Grenzüberschreitend Arbeitet die Praxis für Suchtmedizin in Kehl. Nach Auslaufen der Förderung durch den Eurodistrikt muss der Ortenaukreis kräftig zuschießen. Es gibt zu wenig Klienten.
Grenzüberschreitend Arbeitet die Praxis für Suchtmedizin in Kehl. Nach Auslaufen der Förderung durch den Eurodistrikt muss der Ortenaukreis kräftig zuschießen. Es gibt zu wenig Klienten. | Foto: Frank Leonhardt

Höherer Zuschuss nach Kehl

Praxis für Suchtmedizin hinter Erwartungen

Von Christine Storck
Ein Modellprojekt kommt nicht richtig in die Gänge: Von Experten hoch gelobt, aber dennoch defizitär ist die 2013 gemeinsam mit zahlreichen Kooperationspartnern gegründete grenzüberschreitende Praxis für Suchtmedizin in Kehl. Deshalb hat sich der Sozialausschuss des Offenburger Kreistags jetzt dafür ausgesprochen, 2016 bis 2018 rund 70000 Euro zusätzlich zur Verfügung zu stellen. Die 2013 beschlossene Anschubfinanzierung von rund 6 000 Euro jährlich soll bis einschließlich 2017 weiterlaufen. Es ist ein reiner Defizitausgleich, erklärte Landrat Frank Scherer. „Die einzige Alternative wäre, es nicht zu tun“, meinte er.

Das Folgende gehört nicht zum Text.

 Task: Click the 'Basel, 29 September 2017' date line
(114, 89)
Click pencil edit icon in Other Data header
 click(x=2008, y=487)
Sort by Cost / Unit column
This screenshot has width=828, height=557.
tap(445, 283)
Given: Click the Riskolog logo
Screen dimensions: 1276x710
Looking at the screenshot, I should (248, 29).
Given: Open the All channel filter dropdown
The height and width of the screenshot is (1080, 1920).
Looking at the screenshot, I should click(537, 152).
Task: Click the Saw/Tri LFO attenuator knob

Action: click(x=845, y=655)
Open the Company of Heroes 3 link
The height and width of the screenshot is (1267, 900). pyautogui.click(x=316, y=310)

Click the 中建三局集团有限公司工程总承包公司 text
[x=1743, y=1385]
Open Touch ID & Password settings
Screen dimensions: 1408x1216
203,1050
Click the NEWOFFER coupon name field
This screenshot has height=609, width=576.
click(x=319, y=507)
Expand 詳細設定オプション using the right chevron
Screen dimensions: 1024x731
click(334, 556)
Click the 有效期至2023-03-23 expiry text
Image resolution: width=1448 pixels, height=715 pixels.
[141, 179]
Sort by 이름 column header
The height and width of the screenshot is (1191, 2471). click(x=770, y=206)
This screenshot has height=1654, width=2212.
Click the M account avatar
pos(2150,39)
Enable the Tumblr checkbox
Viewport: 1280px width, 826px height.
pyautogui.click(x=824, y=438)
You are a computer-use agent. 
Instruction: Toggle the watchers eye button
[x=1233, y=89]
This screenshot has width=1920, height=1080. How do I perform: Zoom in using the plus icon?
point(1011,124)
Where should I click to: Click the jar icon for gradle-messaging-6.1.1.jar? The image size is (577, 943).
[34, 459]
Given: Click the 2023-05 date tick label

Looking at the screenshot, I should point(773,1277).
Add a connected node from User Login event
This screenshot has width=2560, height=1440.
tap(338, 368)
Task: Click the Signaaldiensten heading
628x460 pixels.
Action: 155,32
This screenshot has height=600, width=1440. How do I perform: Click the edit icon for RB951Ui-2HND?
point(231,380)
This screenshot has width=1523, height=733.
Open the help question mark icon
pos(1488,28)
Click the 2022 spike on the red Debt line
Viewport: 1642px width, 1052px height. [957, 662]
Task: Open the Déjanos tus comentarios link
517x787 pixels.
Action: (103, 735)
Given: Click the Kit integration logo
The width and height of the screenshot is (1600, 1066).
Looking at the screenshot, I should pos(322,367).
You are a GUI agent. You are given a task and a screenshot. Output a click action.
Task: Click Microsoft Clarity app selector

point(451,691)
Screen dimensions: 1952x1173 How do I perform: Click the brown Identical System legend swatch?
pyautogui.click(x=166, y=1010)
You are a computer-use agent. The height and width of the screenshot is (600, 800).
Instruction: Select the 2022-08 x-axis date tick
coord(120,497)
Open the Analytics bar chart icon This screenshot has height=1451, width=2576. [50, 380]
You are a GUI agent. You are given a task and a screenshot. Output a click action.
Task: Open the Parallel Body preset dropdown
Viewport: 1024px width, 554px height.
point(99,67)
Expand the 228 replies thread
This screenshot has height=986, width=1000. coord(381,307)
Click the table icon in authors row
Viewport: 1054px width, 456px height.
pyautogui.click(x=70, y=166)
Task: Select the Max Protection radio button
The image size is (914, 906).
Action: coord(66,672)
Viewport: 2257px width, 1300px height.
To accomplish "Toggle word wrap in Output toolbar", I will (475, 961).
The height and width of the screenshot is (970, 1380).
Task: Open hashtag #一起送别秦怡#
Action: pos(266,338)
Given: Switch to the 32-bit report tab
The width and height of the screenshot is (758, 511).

Patientenzahl geringer als erwartet

Trotz vielfältiger Bemühungen sei es 2015 nicht gelungen, die angestrebte Zahl von 90 Patienten zu erreichen, was in der Folge ein Minus von rund 41 000 Euro nach sich zog. Die Prognose bis 2019 sieht nicht viel besser aus: Für 2016 werde mit 53 000 Euro weiterer Verbindlichkeiten gerechnet, für 2017 sogar mit 58 000 Euro. Eigentlich war geplant, bis 2017 rund 120 Patienten zu versorgen, um eine wirtschaftliche Eigenständigkeit zu erlangen, doch das bleibe vermutlich utopisch.

Schwarzmarkt in Straßburg unterschätzt

Die Gründe sind vielfältig: So haben laut Kreisverwaltung mehrere in der Ortenau substituierende Ärzte die Behandlung (noch) nicht eingestellt. Zudem sei die Bedeutung des Schwarzmarktes in Straßburg unterschätzt worden.

Grenzüberschreitende Akquise geplant

Ein neuer Psychiater schaffe allerdings Abrechnungsmöglichkeiten für zusätzliche psychiatrische Leistungen, meldete Ullrich Böttinger, Leiter des Amtes für Soziale und Psychologische Dienste. Eine grenzüberschreitende Akquise von Patienten soll helfen. Spätestens 2020 könnte die Wirtschaftlichkeit der Praxis voraussichtlich erreicht werden. 2012 hatte der Kreis eine Anschubfinanzierung für vier Jahre beschlossen. Weitere Partner waren die Stadt Kehl und der Eurodistrikt, der die Aufbauarbeit für die ersten drei Jahre bis September 2016 mit knapp 150 000 Euro unterstützt hat, dies aber nun aufgrund seiner Förderrichtlinien nicht mehr fortführen kann. Ansprechpartner für Süchtige ist unter anderem die Drogenberatung in Kehl und Offenburg.